Problem to work on: Return only the lines from the one that contains "Where should I" through the last line of the records below, exactly as they stand. Pictures are not part of the copy.

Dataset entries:
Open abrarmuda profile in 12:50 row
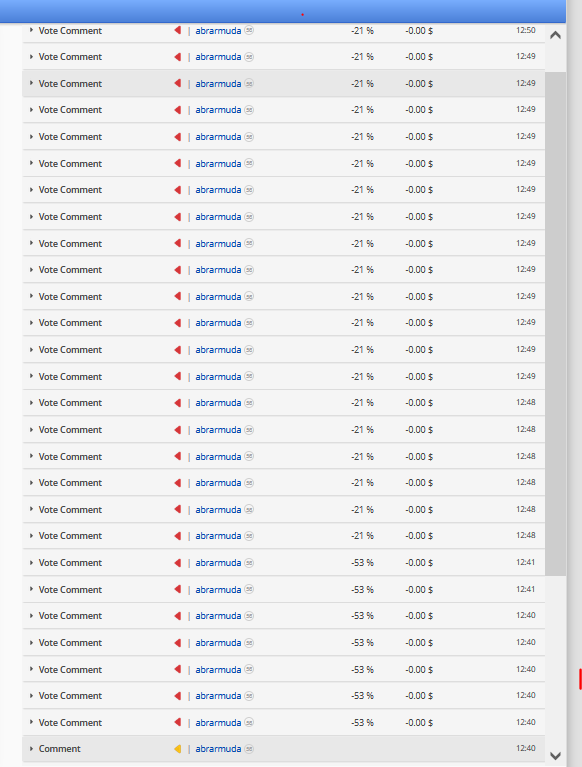Viewport: 582px width, 767px height. tap(218, 30)
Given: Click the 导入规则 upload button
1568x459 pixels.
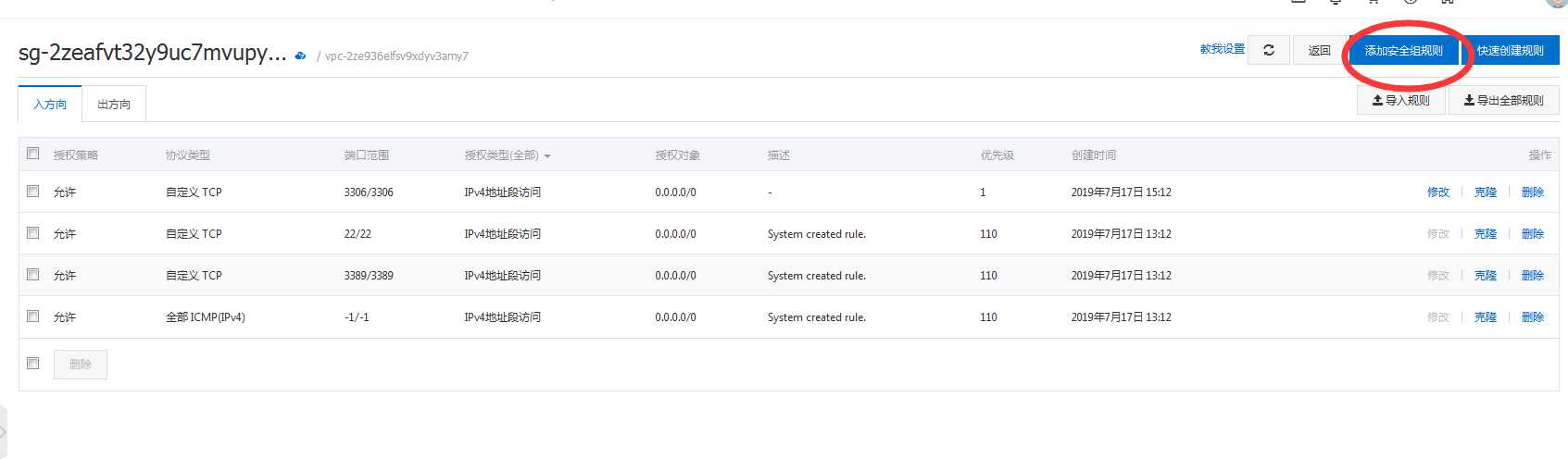Looking at the screenshot, I should click(1400, 100).
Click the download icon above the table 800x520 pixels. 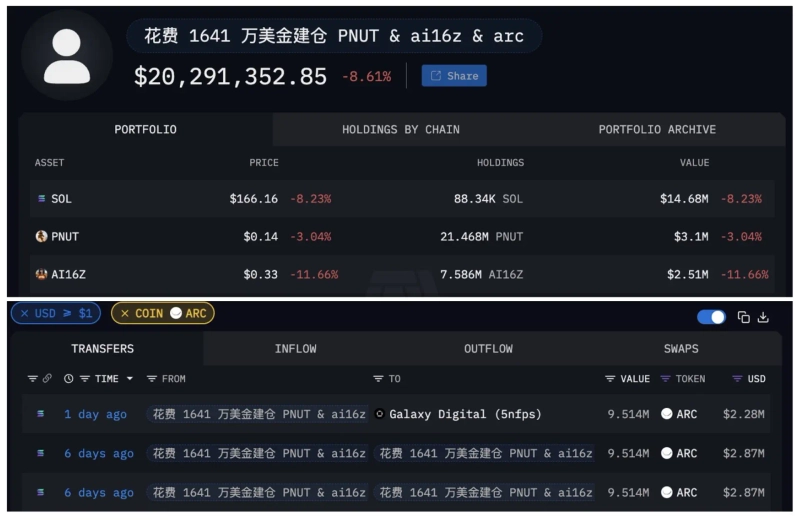coord(764,317)
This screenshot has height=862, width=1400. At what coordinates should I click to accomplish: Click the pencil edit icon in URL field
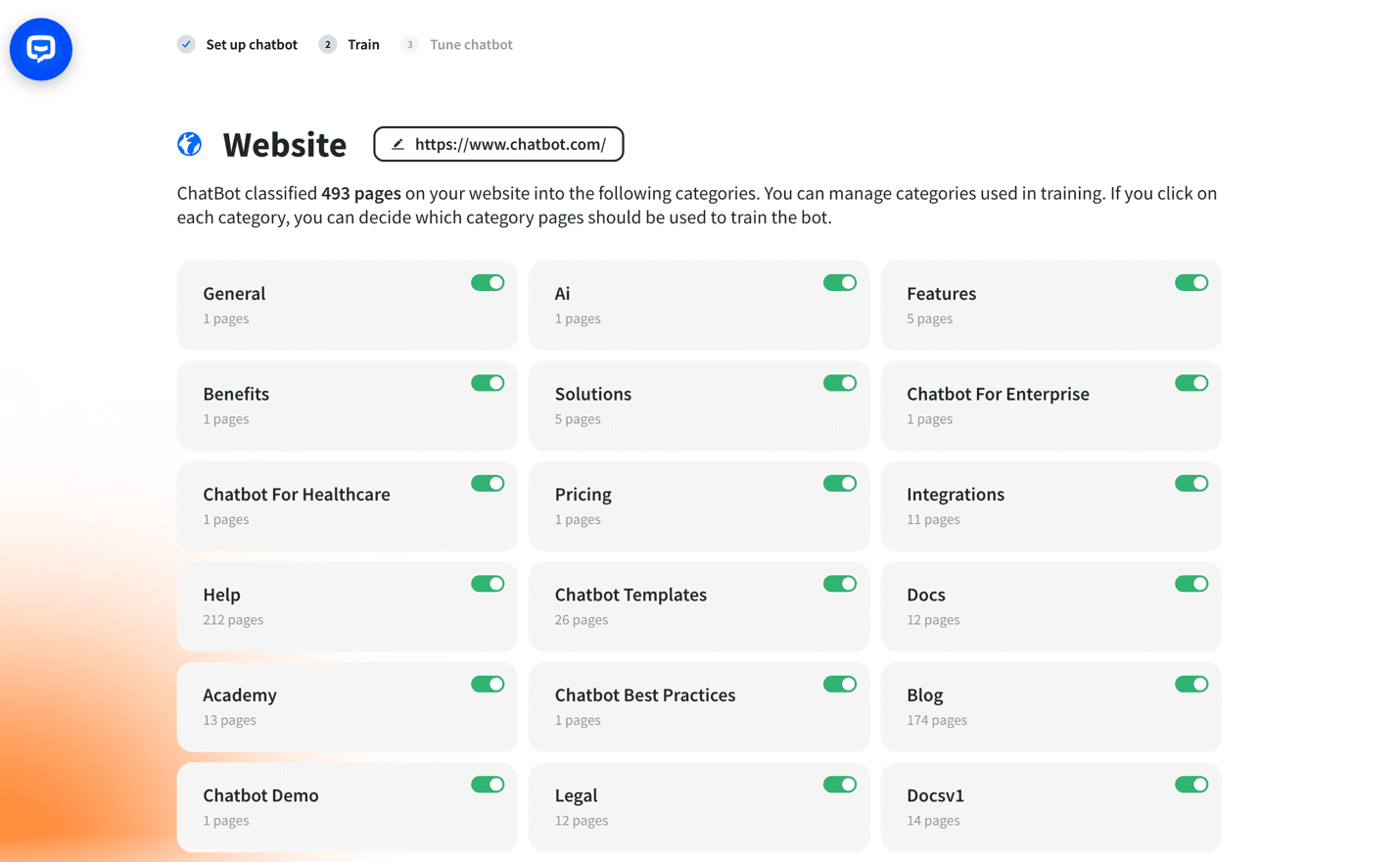coord(397,143)
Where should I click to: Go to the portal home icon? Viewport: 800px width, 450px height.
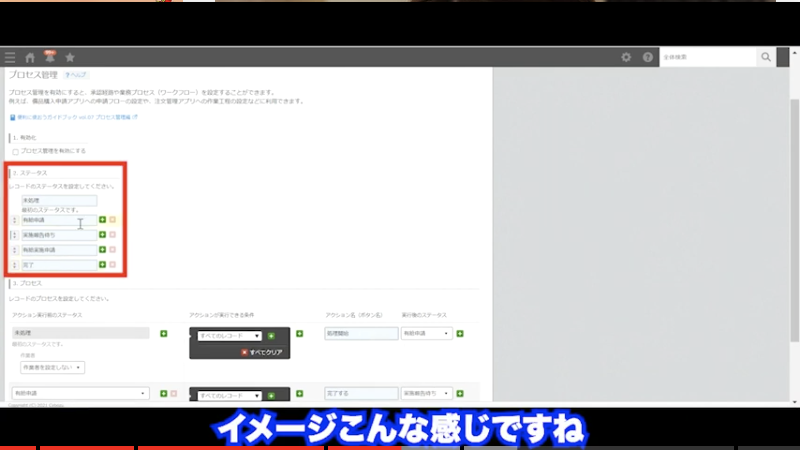tap(30, 57)

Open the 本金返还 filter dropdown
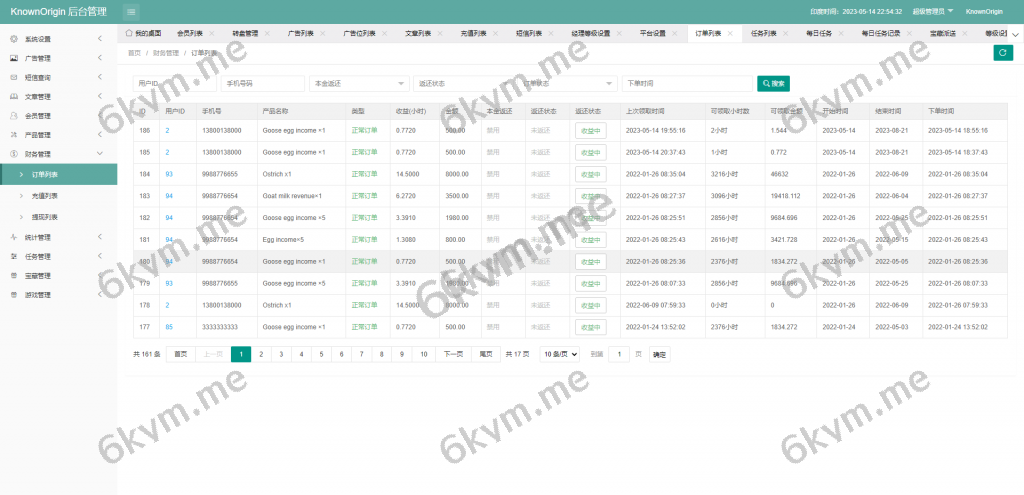tap(359, 83)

Answer section:
Where should I click to: Go to the portal home icon? Viewport: 800px width, 450px height.
tap(30, 57)

Open the 本金返还 filter dropdown
tap(359, 83)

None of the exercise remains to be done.